In un anno, il portafoglio digitale degli italiani sarà rivoluzionato. Non solo la patente e la tessera sanitaria, già presenti dalla fine del 2024. Ma anche tutti gli altri della Pubblica amministrazione, compresa la nuova tessera elettorale digitale.
Il sistema It-Wallet fissa le tappe per arrivare alla piena realizzazione. Lo fa attraverso un Dpcm, portato avanti dal dipartimento sull’innovazione digitale della presidenza del Consiglio insieme ai ministeri dell’Economia e della Pubblica amministrazione, che è stato firmato il 18 febbraio. L’obiettivo è evidenziato all’inizio: «Dare attuazione alle previsioni di cui all’articolo 64-quater, comma 5, del Cad», cioè il Codice dell’amministrazione digitale.
Entro febbraio 2027
Il testo dà una scadenza precisa agli uffici della Pa: entro un anno, tutti dovranno adeguarsi. Tradotto: i documenti dovranno essere messi a disposizione anche in formato virtuale per i cittadini. In questo lasso di tempo potranno aderire anche i soggetti privati.
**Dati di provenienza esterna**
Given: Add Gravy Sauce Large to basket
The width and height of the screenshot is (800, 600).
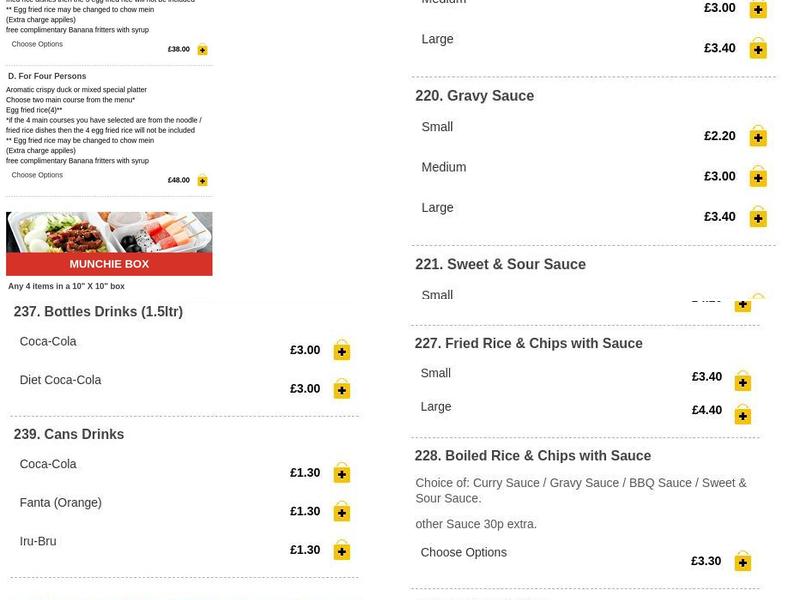Looking at the screenshot, I should [758, 217].
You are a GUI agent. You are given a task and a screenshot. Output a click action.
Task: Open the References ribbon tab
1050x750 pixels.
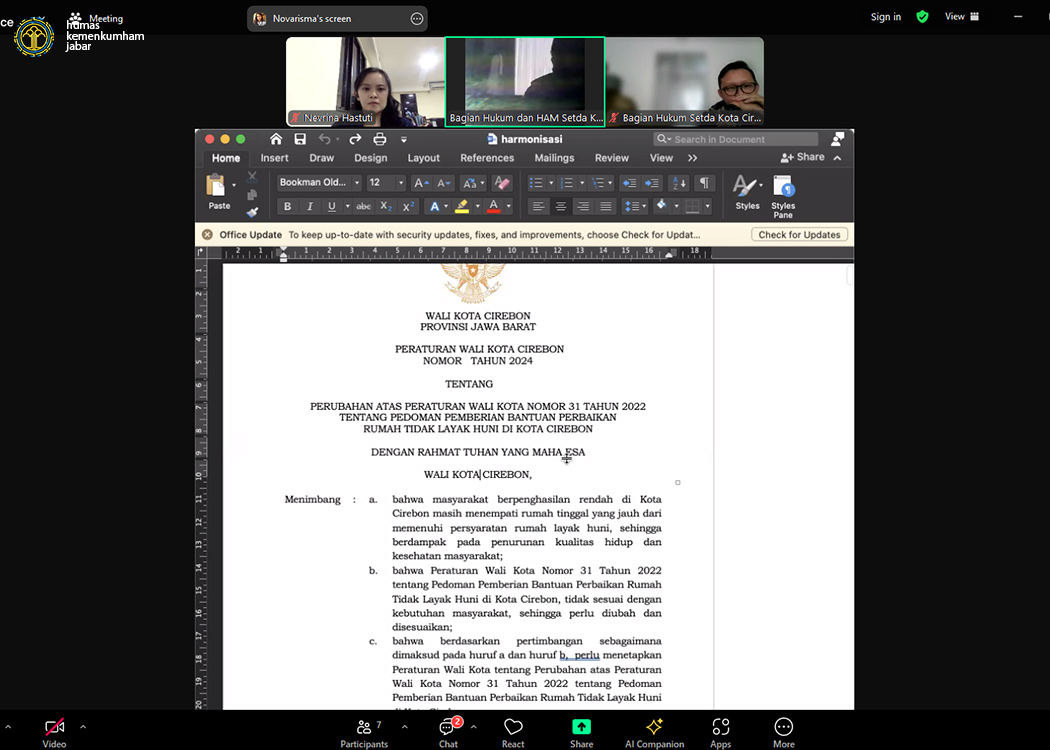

Oggi 8,5 milioni di patenti e 8,5 milioni di tessere sanitarie
Un passaggio importante, considerando che oggi gli italiani ne possono avere soltanto tre (c’è anche la carta europea per la disabilità). La risposta è stata positiva, perché sono state caricate 8,5 milioni di patenti, 8,5 milioni di tessere sanitarie e circa 200mila documenti per far accedere le persone con disabilità a beni e servizi gratuiti o agevolati.
I ruoli della Zecca dello Stato e di PagoPa
Al momento, però, l’It-Wallet è “ospite” della piattaforma IO. Il Dpcm ha l’obiettivo di trasformare il progetto del portafoglio digitale in un’infrastruttura di Stato. E lo fa chiarendo i ruoli. Il primo è quello dell’Istituto Poligrafico della Zecca dello Stato (Ipzs): «Provvede alla progettazione, realizzazione, implementazione e gestione della infrastruttura organizzativa e tecnologica necessaria per l’attuazione» del sistema.